Building the biggest knowledge graph, in layman terms an information database, of all time. That is what Google is researching at this moment. New details were presented during the annual “Knowledge Discovery in Databases (KDD) conference” in New York two weeks ago. Behind the screens of corporations like Microsoft, Facebook, Amazon and IBM are similar systems being developed. It’s a race towards the first database which archives all human knowledge.
The original paper: Knowledge Vault: A Web-Scale Approach to Probabilistic Knowledge Fusion – Link: http://bit.ly/knowledgevault
Google researchers presented Knowledge Vault, a system that is automatically gathering and merging information into a database at a large scale. If you are familiar with SEO, you will have heard about and probably edited Freebase, one of the current sources Google uses to enrich the search engine result pages (SEPRs) with information about persons, objects and companies. Google acquired Freebase in 2010, since it is one of the biggest knowledge bases available.
Freebase is a collection of structured data collected from individual sources like Wikipedia and maintained by community members, similar to the Wikipedia system. The difference with Wikipedia is the way the data is accessible. The aim of Freebase is to create a global resource to access common information so there are multiple API’s to use the data freely.

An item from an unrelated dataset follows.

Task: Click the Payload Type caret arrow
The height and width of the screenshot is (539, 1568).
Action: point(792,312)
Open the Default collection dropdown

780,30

Acquiring Freebase was one of the major steps for Google in creating a system that is able to understand relationships between entities. The problem Google has with Freebase is the integrity of the data available, so it is trying to develop a system that is not depending on external sources. With the help of advanced machine learning algorithms the presented system is able to calculate the probability of correctness of current information and is able to translate and merge new information at an enormous scale.
Diving into the technical details of the presented system will require knowledge of information retrieval, natural language processing and machine learning. If you find these topics interesting, have a look at Coursera.org where you can take introduction courses to the mentioned topics. A workshop about Constructing and Mining Web-scale Knowledge Graphs can be found at http://bit.ly/kv-workshop
One of the less complicated systems Google uses to gather and verify information is crowd sourcing. The paper is referencing to fellow Google researchers, describing systems like the Feedback button below current knowledge graph cards or Quizz, a gamified system that assesses the knowledge of people.
Why does Google need such a system?
Since the introduction of the knowledge graph cards in the SERPs, Google has gather lots of feedback on the shown information. During the past months, I read a lot of positive commentaries about these additions.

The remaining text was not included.